= YOUR ASSIGNMENT =
Return, exactly and with nothing added, the line with "The image size is (706, 1568)." together with all lines after it through the end of the data below. No pictures belong in the copy.

= MATERIAL FOR THIS EXERCISE =
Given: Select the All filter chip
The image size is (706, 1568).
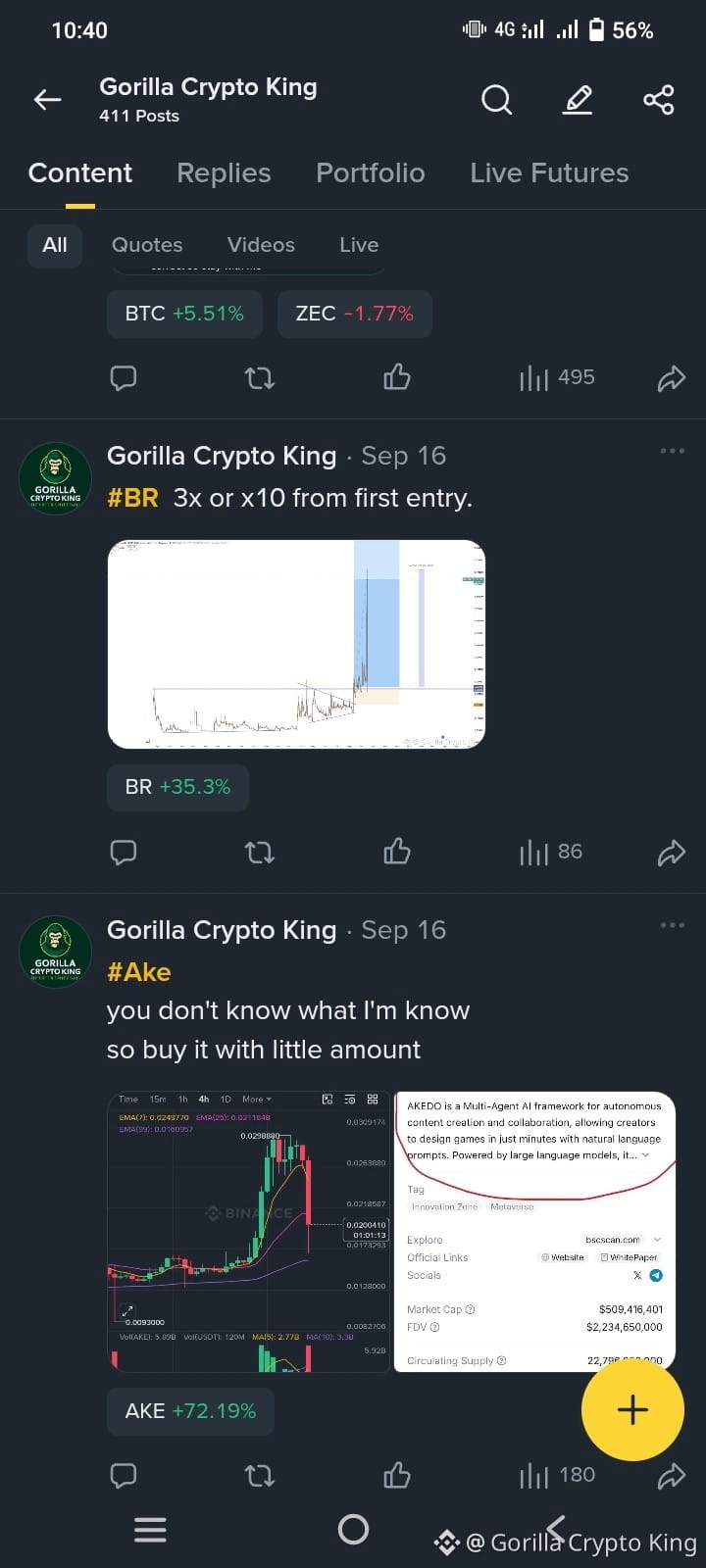Looking at the screenshot, I should click(55, 245).
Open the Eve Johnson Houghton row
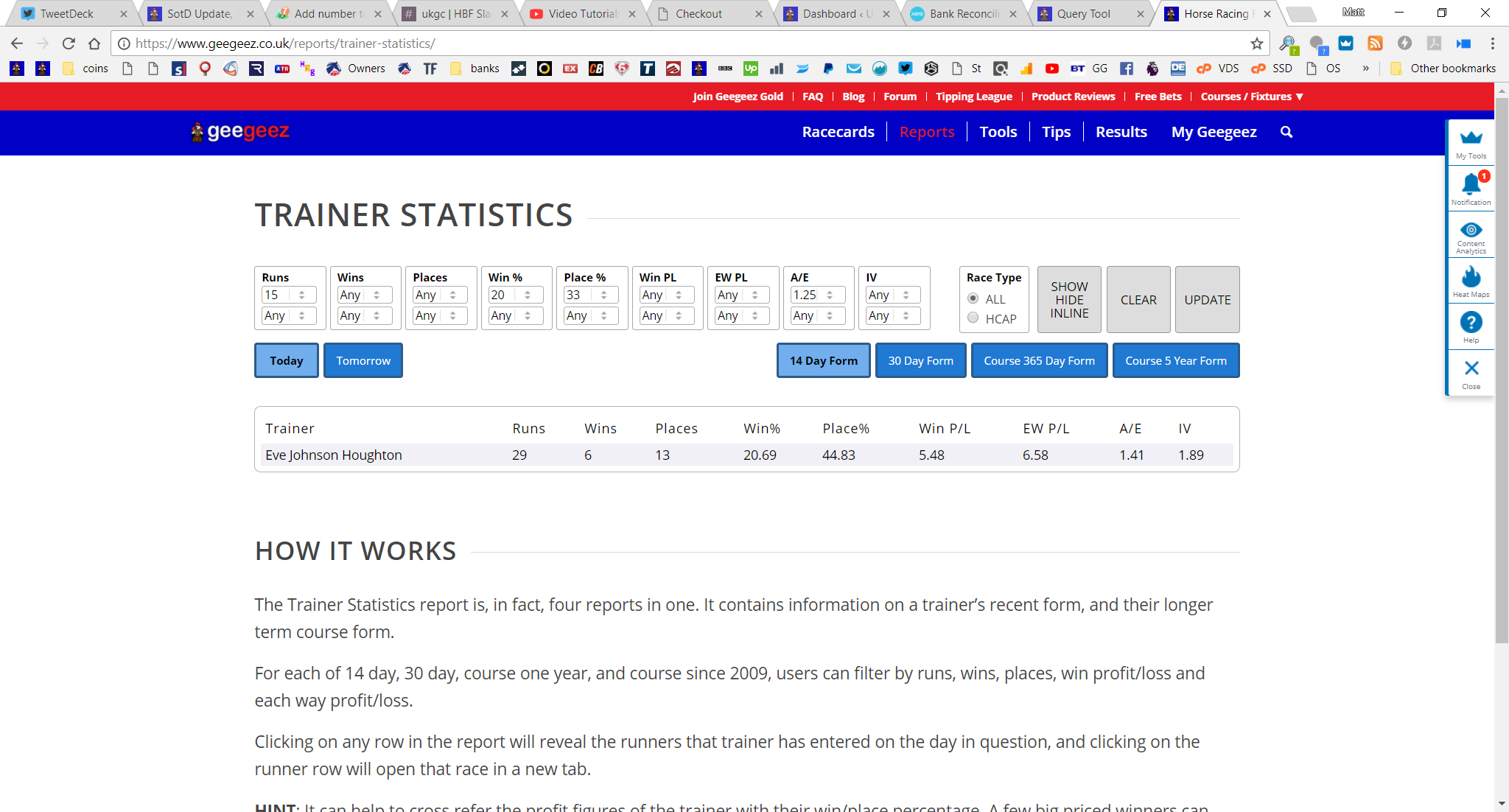 [x=746, y=455]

= TASK OUTPUT =
The image size is (706, 1568).
Looking at the screenshot, I should click(55, 245).
Open the Eve Johnson Houghton row
 [x=746, y=455]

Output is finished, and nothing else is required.